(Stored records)

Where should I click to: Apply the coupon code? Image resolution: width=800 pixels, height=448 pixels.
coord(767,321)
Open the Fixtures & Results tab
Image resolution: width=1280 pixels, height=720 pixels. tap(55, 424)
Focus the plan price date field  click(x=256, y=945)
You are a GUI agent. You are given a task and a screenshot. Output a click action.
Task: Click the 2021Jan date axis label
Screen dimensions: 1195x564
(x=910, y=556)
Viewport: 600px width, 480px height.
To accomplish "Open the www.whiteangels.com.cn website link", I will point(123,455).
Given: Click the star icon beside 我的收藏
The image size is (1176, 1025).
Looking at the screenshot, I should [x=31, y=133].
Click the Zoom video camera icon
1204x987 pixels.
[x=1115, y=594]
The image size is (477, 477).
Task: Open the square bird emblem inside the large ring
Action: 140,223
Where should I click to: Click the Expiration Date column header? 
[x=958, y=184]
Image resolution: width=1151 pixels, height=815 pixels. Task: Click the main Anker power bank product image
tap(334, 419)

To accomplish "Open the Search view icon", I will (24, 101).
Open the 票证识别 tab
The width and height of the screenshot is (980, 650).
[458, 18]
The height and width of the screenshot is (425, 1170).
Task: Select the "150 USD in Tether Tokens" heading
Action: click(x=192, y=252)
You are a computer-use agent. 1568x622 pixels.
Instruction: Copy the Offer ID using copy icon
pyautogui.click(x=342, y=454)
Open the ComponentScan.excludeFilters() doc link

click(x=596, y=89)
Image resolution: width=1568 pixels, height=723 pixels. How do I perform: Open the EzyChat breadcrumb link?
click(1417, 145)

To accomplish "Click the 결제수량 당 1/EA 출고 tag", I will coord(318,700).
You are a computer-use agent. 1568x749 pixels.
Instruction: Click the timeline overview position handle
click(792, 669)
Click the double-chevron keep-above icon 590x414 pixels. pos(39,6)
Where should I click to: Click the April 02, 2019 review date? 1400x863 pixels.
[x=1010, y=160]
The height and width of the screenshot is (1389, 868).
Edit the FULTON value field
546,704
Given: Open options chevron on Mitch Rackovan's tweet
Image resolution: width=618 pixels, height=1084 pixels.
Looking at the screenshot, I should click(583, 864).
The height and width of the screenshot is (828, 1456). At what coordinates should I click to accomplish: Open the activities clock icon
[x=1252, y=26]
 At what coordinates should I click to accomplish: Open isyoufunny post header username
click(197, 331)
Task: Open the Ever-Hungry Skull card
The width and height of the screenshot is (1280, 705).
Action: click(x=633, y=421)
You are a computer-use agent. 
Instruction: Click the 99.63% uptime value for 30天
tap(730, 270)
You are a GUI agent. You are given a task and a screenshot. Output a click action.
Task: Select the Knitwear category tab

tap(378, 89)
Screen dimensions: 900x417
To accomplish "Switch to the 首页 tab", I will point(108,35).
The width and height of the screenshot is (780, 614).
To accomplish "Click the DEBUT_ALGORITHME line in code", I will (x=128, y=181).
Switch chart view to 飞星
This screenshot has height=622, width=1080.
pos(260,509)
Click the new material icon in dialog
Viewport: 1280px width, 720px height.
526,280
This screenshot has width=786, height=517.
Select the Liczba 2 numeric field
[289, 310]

## WORK INSTRUCTION
Each line of the data must come back exactly as written.

## RESULT FOR THIS EXERCISE
Where should I click to: Apply the coupon code? Image resolution: width=800 pixels, height=448 pixels.
coord(767,321)
Open the Fixtures & Results tab
Image resolution: width=1280 pixels, height=720 pixels. tap(55, 424)
Focus the plan price date field  click(x=256, y=945)
You are a GUI agent. You are given a task and a screenshot. Output a click action.
Task: Click the 2021Jan date axis label
Screen dimensions: 1195x564
(x=910, y=556)
Viewport: 600px width, 480px height.
To accomplish "Open the www.whiteangels.com.cn website link", I will point(123,455).
Given: Click the star icon beside 我的收藏
The image size is (1176, 1025).
Looking at the screenshot, I should [x=31, y=133].
Click the Zoom video camera icon
1204x987 pixels.
[x=1115, y=594]
The image size is (477, 477).
Task: Open the square bird emblem inside the large ring
Action: 140,223
Where should I click to: Click the Expiration Date column header? 
[x=958, y=184]
Image resolution: width=1151 pixels, height=815 pixels. Task: Click the main Anker power bank product image
tap(334, 419)

To accomplish "Open the Search view icon", I will (24, 101).
Open the 票证识别 tab
The width and height of the screenshot is (980, 650).
[458, 18]
The height and width of the screenshot is (425, 1170).
Task: Select the "150 USD in Tether Tokens" heading
Action: click(x=192, y=252)
You are a computer-use agent. 1568x622 pixels.
Instruction: Copy the Offer ID using copy icon
pyautogui.click(x=342, y=454)
Open the ComponentScan.excludeFilters() doc link

click(x=596, y=89)
Image resolution: width=1568 pixels, height=723 pixels. How do I perform: Open the EzyChat breadcrumb link?
click(1417, 145)

To accomplish "Click the 결제수량 당 1/EA 출고 tag", I will coord(318,700).
You are a computer-use agent. 1568x749 pixels.
Instruction: Click the timeline overview position handle
click(792, 669)
Click the double-chevron keep-above icon 590x414 pixels. pos(39,6)
Where should I click to: Click the April 02, 2019 review date? 1400x863 pixels.
[x=1010, y=160]
The height and width of the screenshot is (1389, 868).
Edit the FULTON value field
546,704
Given: Open options chevron on Mitch Rackovan's tweet
Image resolution: width=618 pixels, height=1084 pixels.
Looking at the screenshot, I should click(583, 864).
The height and width of the screenshot is (828, 1456). At what coordinates should I click to accomplish: Open the activities clock icon
[x=1252, y=26]
 At what coordinates should I click to accomplish: Open isyoufunny post header username
click(197, 331)
Task: Open the Ever-Hungry Skull card
The width and height of the screenshot is (1280, 705).
Action: click(x=633, y=421)
You are a computer-use agent. 
Instruction: Click the 99.63% uptime value for 30天
tap(730, 270)
You are a GUI agent. You are given a task and a screenshot. Output a click action.
Task: Select the Knitwear category tab

tap(378, 89)
Screen dimensions: 900x417
To accomplish "Switch to the 首页 tab", I will point(108,35).
The width and height of the screenshot is (780, 614).
To accomplish "Click the DEBUT_ALGORITHME line in code", I will (x=128, y=181).
Switch chart view to 飞星
This screenshot has height=622, width=1080.
pos(260,509)
Click the new material icon in dialog
Viewport: 1280px width, 720px height.
526,280
This screenshot has width=786, height=517.
Select the Liczba 2 numeric field
[289, 310]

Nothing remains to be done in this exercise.